Stored items

►

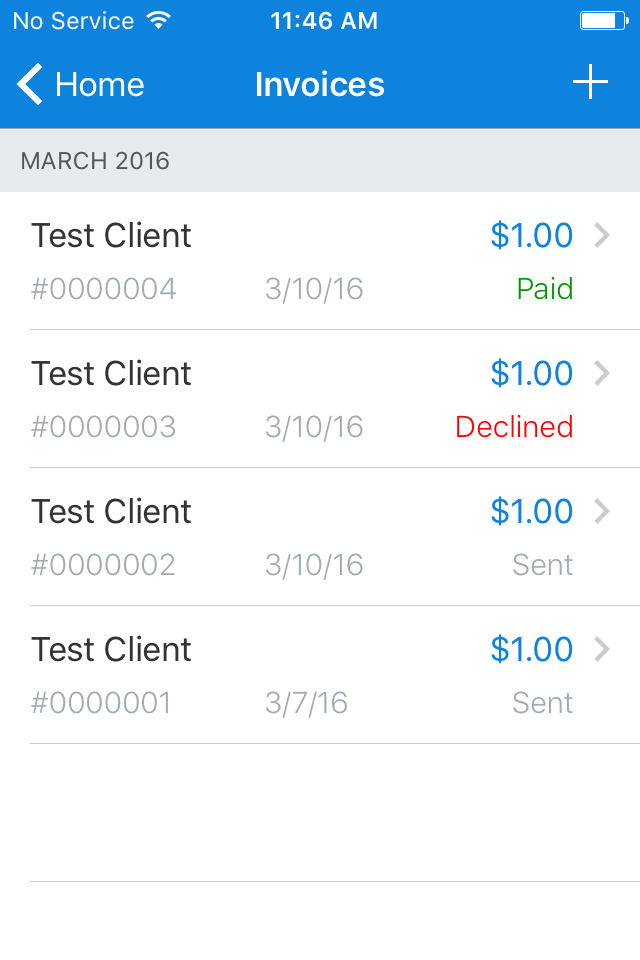
Task: Open details chevron for invoice #0000001
Action: pos(605,649)
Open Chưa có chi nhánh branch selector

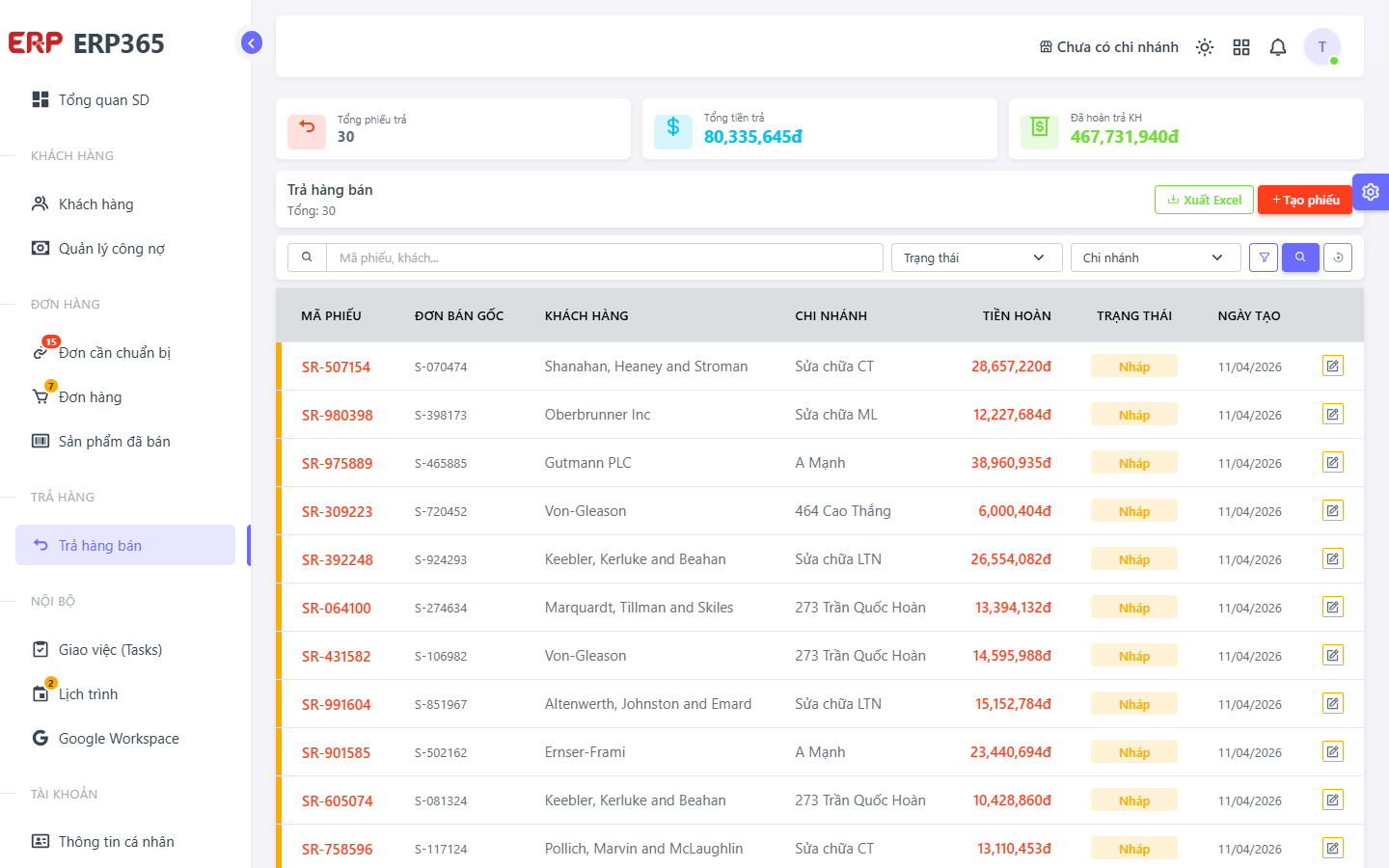1108,47
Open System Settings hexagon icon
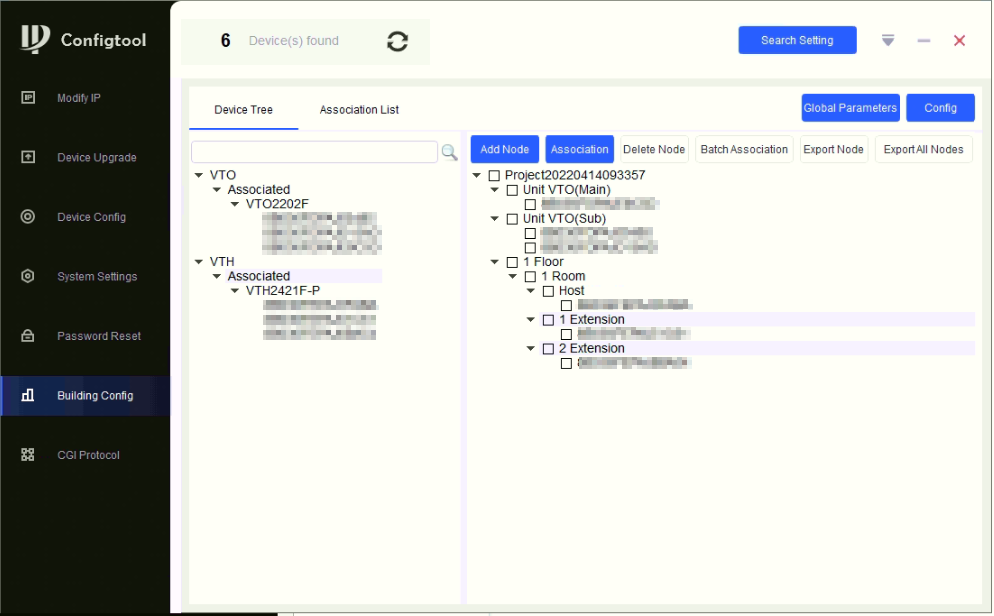The width and height of the screenshot is (994, 616). pos(28,276)
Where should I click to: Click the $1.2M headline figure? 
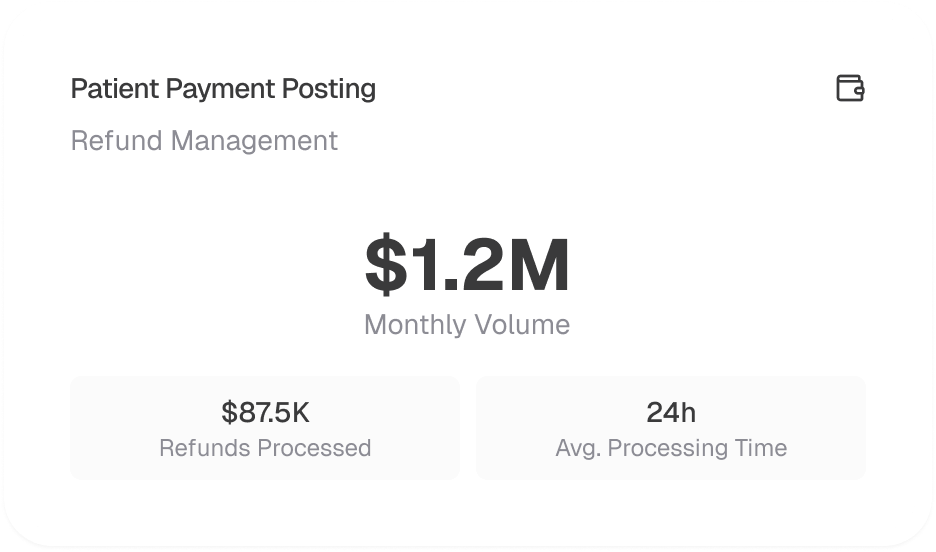pyautogui.click(x=467, y=266)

◄

Lines from the one containing "Where should I" through the end of the entries above, both included, are to be written out exactly; no pictures and no other lines.

** Answer for the task **
Where should I click to: Click the $1.2M headline figure? 
pyautogui.click(x=467, y=266)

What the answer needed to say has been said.